Ajak Reech Nyibol, a pregnant mother from Mirieyi Refugee Settlement in Adjumani District

While some pregnant mothers were hesitant to take the COVID-19 vaccine during the first two mass vaccination phases, Nyibol, 33 and eight months pregnant, received her shot of Johnson and Johnson on June 17, 2022, during a home visit. She is confident that the vaccine will neither affect her nor her child but wants to reduce the risk of contracting the virus when she goes to the hospital for delivery.

“I know the hospital ward will be full when I go to give birth, and without the vaccine, I am at a higher risk of getting the coronavirus, further putting my baby in danger. Our VHT told us that the vaccine is safe for pregnant women because she also took it when she was pregnant and gave birth to a healthy baby. That helped me overcome my fear,” Nyibol said.

MTI vaccination
UNICEF/UN0660761/Rutherford

Dr. Patrick Banura, Immunization Officer, UNICEF Uganda

“COVID-19 is still with us, and the number of positive cases in Uganda is rising. Effective vaccination that covers both refugee settlements and host communities is one of the ways we can ensure equitable immunisation service delivery and create hard immunity in the communities,” Dr. Patrick Banura.

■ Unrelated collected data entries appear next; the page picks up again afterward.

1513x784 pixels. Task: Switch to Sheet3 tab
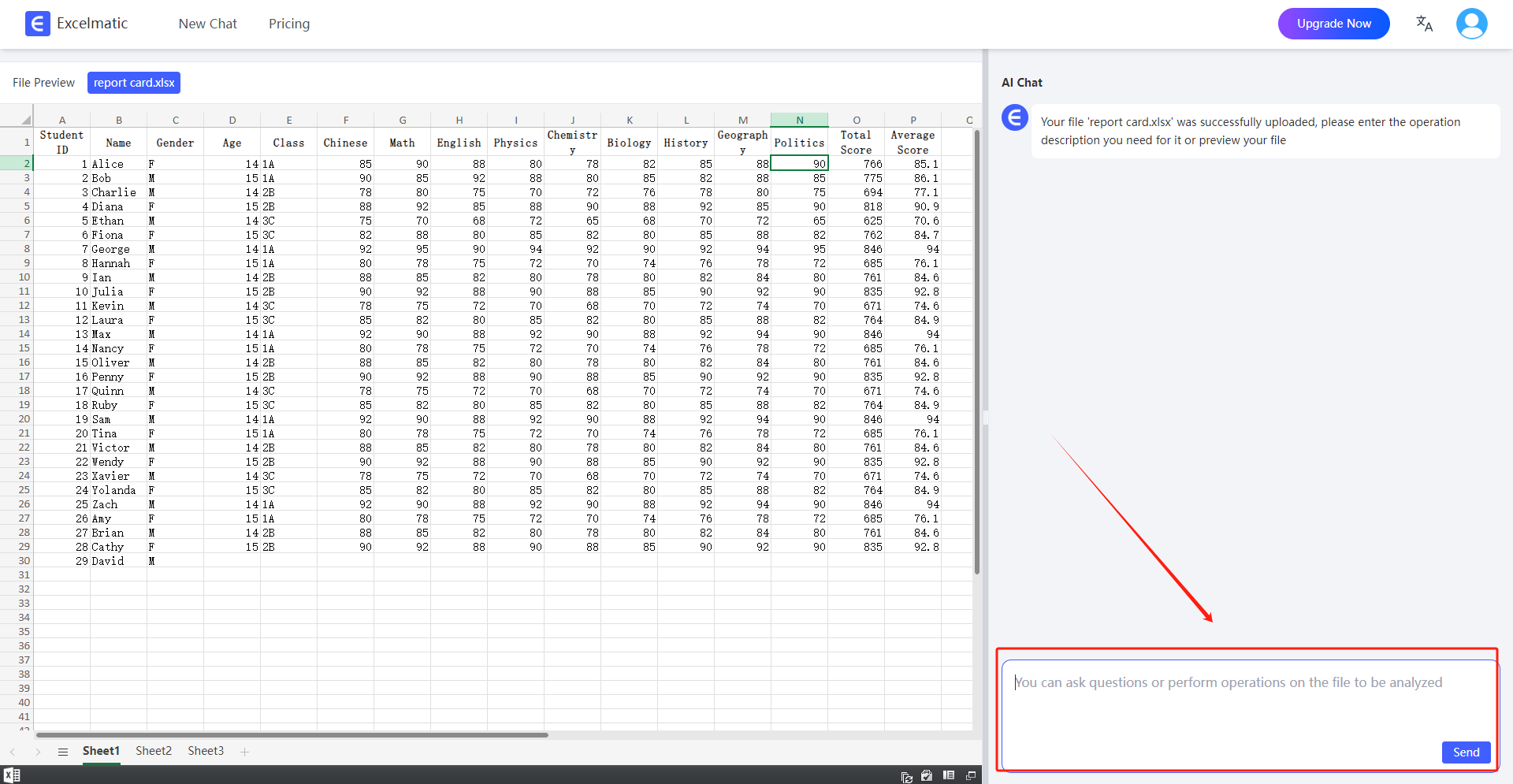pos(206,751)
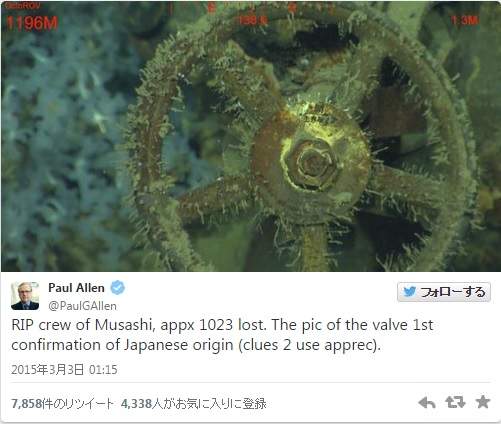Click the tweet text about Musashi crew
Image resolution: width=501 pixels, height=424 pixels.
(222, 335)
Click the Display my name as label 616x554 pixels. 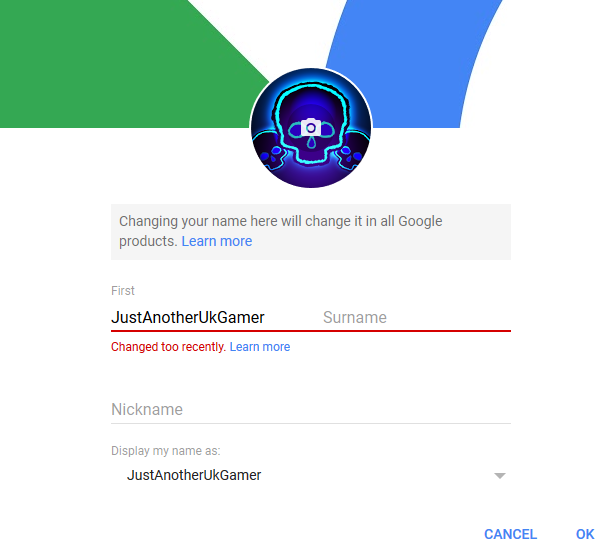[165, 451]
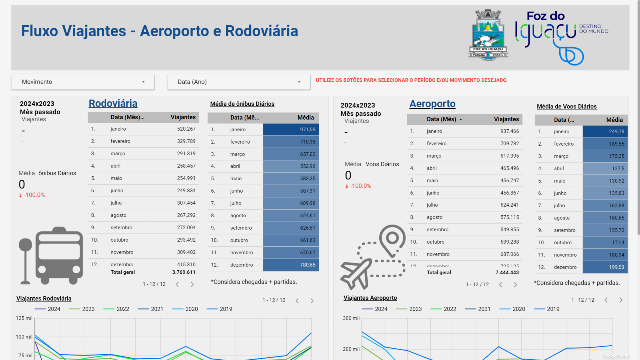Open the Aeroporto title link
Screen dimensions: 640x360
(432, 104)
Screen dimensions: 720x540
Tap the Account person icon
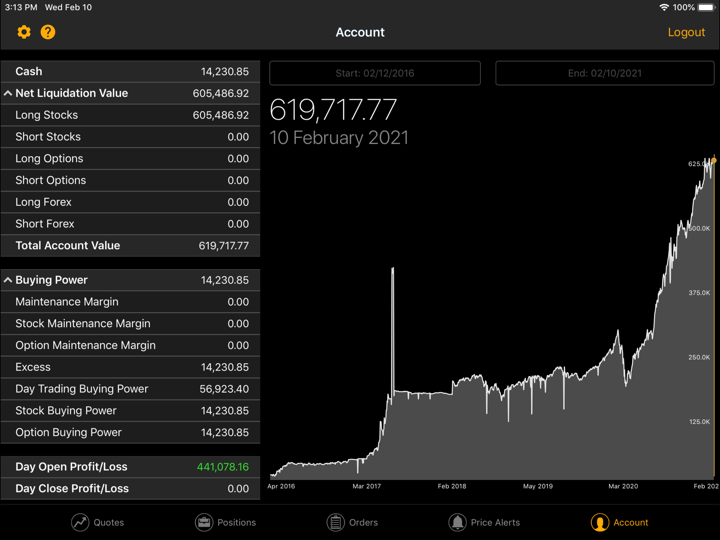tap(599, 522)
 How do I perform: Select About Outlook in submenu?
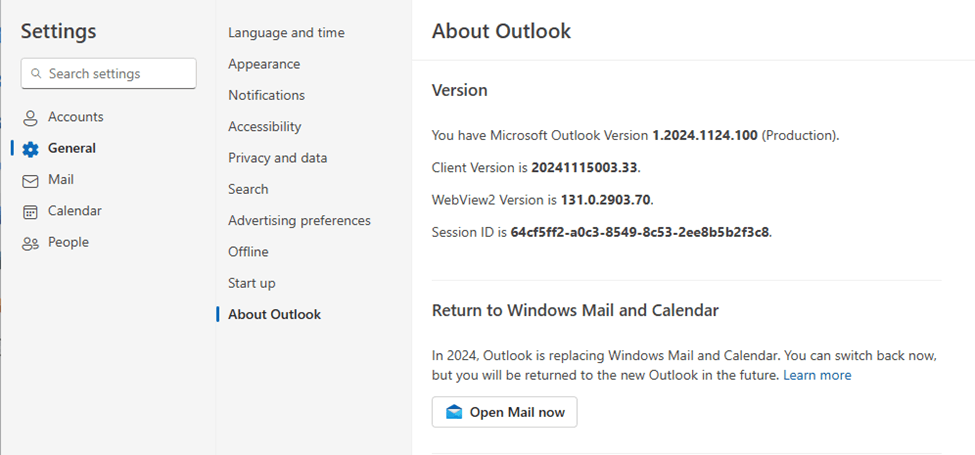point(274,314)
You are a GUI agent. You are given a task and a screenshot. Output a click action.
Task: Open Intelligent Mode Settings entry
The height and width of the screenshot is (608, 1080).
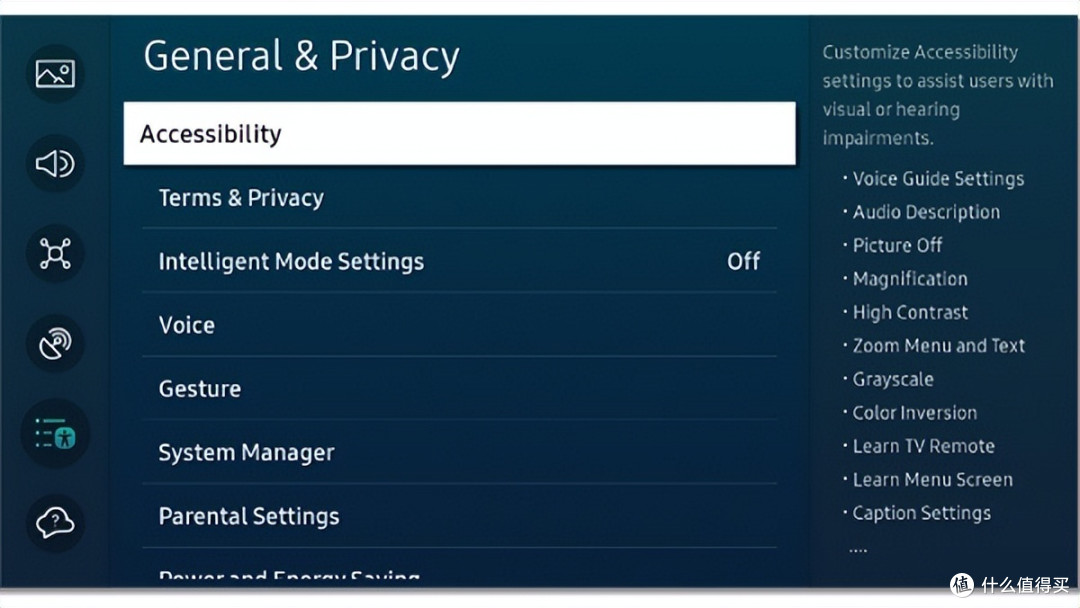coord(459,262)
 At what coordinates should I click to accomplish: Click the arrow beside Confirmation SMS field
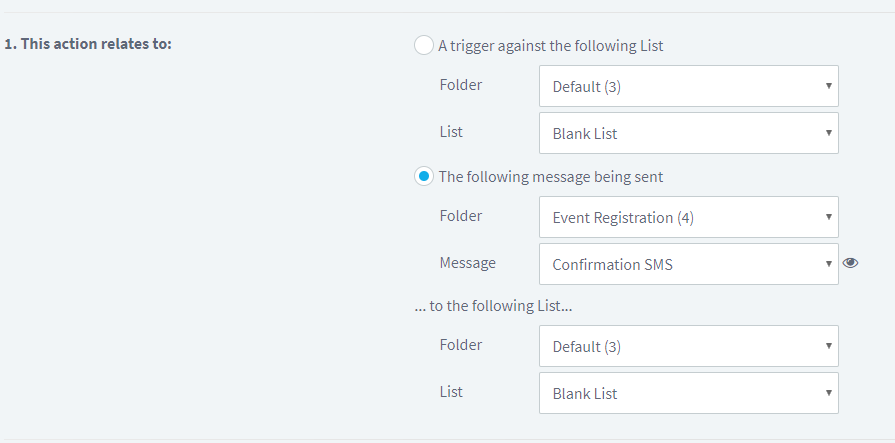tap(828, 264)
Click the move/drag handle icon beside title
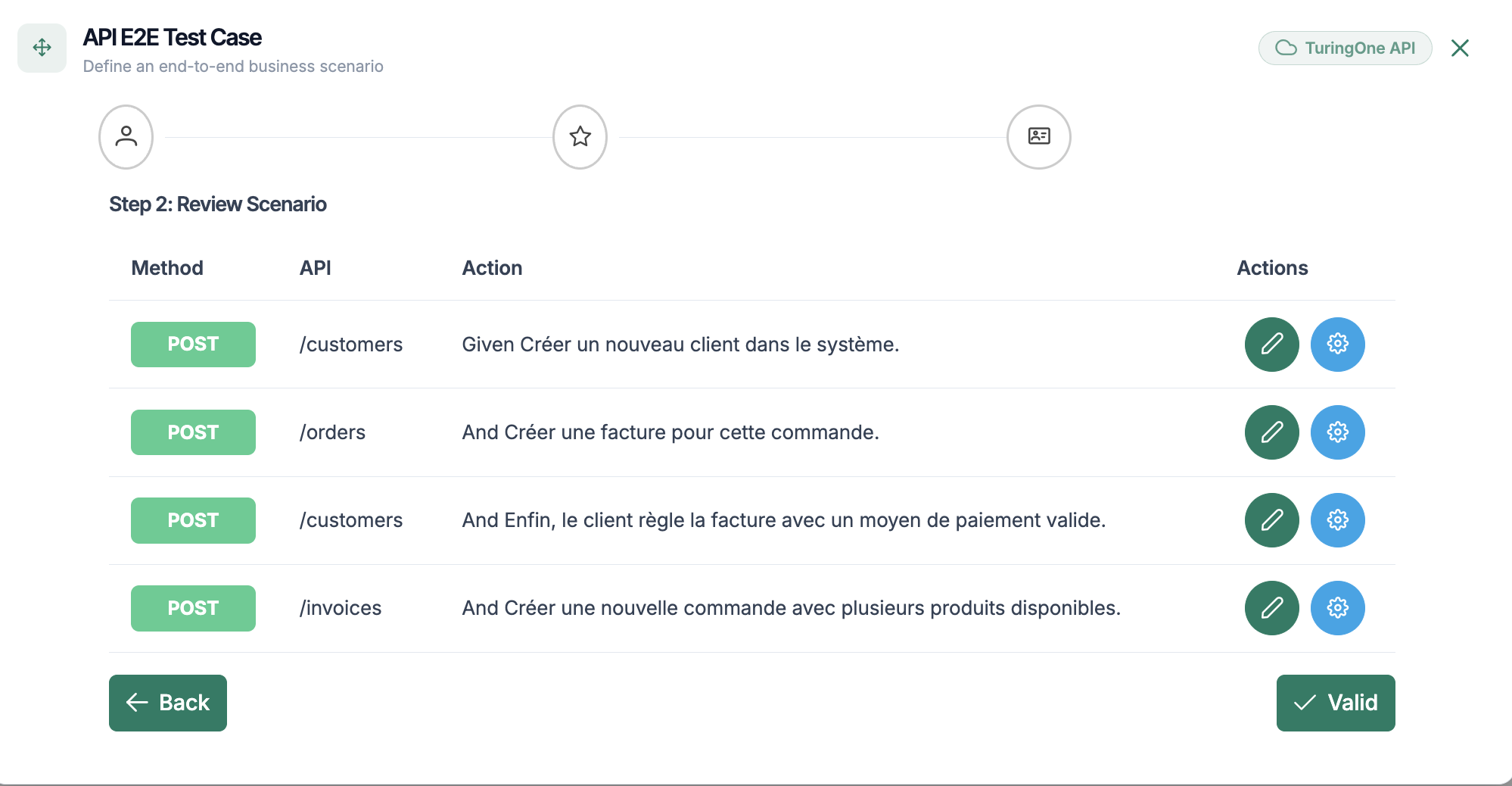1512x786 pixels. point(42,48)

Titus Jogo, Refugee Desk Officer, Adjumani District

“The people know how COVID-19 disrupted our livelihoods. They know we can’t risk going back to lockdowns; we can’t afford to close schools again. The problem has been the myths claiming that vaccines cause impotence and infertility. We are countering these falsehoods with correct information, and already, we see a good reaction from the communities,” Titus Jogo.